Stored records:
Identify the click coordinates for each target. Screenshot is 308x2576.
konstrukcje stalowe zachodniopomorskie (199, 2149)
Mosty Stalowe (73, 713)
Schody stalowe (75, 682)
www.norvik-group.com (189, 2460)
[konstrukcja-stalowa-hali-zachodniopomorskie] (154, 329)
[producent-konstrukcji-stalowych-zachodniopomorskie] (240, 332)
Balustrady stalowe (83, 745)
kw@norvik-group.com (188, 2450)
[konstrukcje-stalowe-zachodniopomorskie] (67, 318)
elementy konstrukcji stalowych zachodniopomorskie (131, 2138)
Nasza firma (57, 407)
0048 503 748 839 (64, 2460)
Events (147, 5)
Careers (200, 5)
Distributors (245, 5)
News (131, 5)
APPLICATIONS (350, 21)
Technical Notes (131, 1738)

• [AIM OF THE TASK] Reproduce all the data exactly. Include every line.

• [EXERCISE SOLUTION]
Identify the click coordinates for each target. Screenshot is 308x2576.
konstrukcje stalowe zachodniopomorskie (199, 2149)
Mosty Stalowe (73, 713)
Schody stalowe (75, 682)
www.norvik-group.com (189, 2460)
[konstrukcja-stalowa-hali-zachodniopomorskie] (154, 329)
[producent-konstrukcji-stalowych-zachodniopomorskie] (240, 332)
Balustrady stalowe (83, 745)
kw@norvik-group.com (188, 2450)
[konstrukcje-stalowe-zachodniopomorskie] (67, 318)
elementy konstrukcji stalowych zachodniopomorskie (131, 2138)
Nasza firma (57, 407)
0048 503 748 839 (64, 2460)
Events (147, 5)
Careers (200, 5)
Distributors (245, 5)
News (131, 5)
APPLICATIONS (350, 21)
Technical Notes (131, 1738)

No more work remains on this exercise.